### YOUR TASK
Where a line in the listing below contains the word "centre", copy that line.
#####
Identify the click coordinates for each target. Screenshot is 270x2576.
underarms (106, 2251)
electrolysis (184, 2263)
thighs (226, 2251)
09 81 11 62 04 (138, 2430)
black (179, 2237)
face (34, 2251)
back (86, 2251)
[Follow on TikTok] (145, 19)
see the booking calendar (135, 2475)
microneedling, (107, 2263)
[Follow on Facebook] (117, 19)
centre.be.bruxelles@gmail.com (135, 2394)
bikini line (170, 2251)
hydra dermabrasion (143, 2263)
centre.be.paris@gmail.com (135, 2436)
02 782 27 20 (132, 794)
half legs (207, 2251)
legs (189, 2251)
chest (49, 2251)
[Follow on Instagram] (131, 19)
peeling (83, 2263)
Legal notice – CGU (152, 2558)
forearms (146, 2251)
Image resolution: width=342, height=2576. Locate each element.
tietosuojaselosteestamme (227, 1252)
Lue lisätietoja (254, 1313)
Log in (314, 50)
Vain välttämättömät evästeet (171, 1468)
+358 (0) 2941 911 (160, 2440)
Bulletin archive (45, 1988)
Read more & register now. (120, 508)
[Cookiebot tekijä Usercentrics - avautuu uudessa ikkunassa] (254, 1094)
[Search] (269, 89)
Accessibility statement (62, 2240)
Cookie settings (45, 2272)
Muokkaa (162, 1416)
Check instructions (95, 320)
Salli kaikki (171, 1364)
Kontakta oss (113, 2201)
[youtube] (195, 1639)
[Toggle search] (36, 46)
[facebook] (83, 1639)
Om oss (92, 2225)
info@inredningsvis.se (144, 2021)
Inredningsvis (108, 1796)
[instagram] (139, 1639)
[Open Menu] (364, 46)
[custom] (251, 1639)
#####
### WORKED SOLUTION
centre.be.bruxelles@gmail.com (135, 2394)
centre.be.paris@gmail.com (135, 2436)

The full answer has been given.